Directives.
a - Do these statements agree with the passage on arsenic in Idaho's drinking water below? (i) The Blackfoot River watershed lies in southwestern Idaho. (ii) The Snake River Plain is underlain by basalt and volcanic deposits. (iii) Historic silver and gold mining in the Silver Valley is one of the pathways named. Answer yes or no for each and quote the deciding words of the passage.
b - How would you sum up the passage on arsenic in Idaho's drinking water below in two sentences?
c - Pick up the passage on arsenic in Idaho's drinking water below after its final sentence and continue it.

Quoted passage.
===============

Arsenic in Drinking Water in Idaho
What residents of Idaho need to know about arsenic in drinking water — including natural geological sources, private well risk, which utilities have documented violations, and how to remove arsenic from tap water.
Source: EPA SDWIS, Idaho Department of Environmental Quality, USGS · Last reviewed: 2025-01-01
Quick Answer
Is arsenic in drinking water a concern in Idaho?
Yes. Idaho has significant arsenic concerns due to its volcanic geology, geothermal activity, and extensive silver and phosphate mining history. The Snake River Plain — underlain by basalt and volcanic deposits — has documented elevated arsenic in some areas. The Blackfoot River watershed in southeastern Idaho, overlying one of the world's largest phosphate deposits, has documented naturally elevated arsenic from phosphate rock chemistry.
Where does arsenic come from in Idaho's water?
Three primary pathways exist in Idaho: volcanic and geothermal geology along the Snake River Plain, phosphate mining geology in southeastern Idaho (Bannock, Caribou, Power, and Bear Lake counties), and historic silver and gold mining in the Silver Valley and other central Idaho mining districts. Private wells and small water systems in these regions face elevated arsenic risk.

===============

Data for locating words and elements.
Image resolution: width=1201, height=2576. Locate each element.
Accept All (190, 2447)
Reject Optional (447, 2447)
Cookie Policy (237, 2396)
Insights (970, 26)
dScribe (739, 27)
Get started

===============

Responses to the tasks.
a -
(i) No: "The Blackfoot River watershed in southeastern Idaho"
(ii) Yes: "underlain by basalt and volcanic deposits"
(iii) Yes: "historic silver and gold mining in the Silver Valley and other central Idaho mining districts"

b - Idaho has significant arsenic concerns in drinking water because of its volcanic geology, geothermal activity, and extensive silver and phosphate mining history. The arsenic comes through volcanic and geothermal geology along the Snake River Plain, phosphate mining geology in southeastern Idaho, and historic silver and gold mining in central Idaho districts, and private wells and small water systems in these regions face elevated risk.

c -
What should Idaho residents know?
Southeastern Idaho residents near the phosphate mining district (Pocatello, Soda Springs, and Blackfoot areas), communities in the Snake River Plain relying on shallow volcanic aquifers, and private well owners near historic mining districts in central Idaho should test for arsenic. Idaho DEQ monitors public water systems but private wells are unregulated.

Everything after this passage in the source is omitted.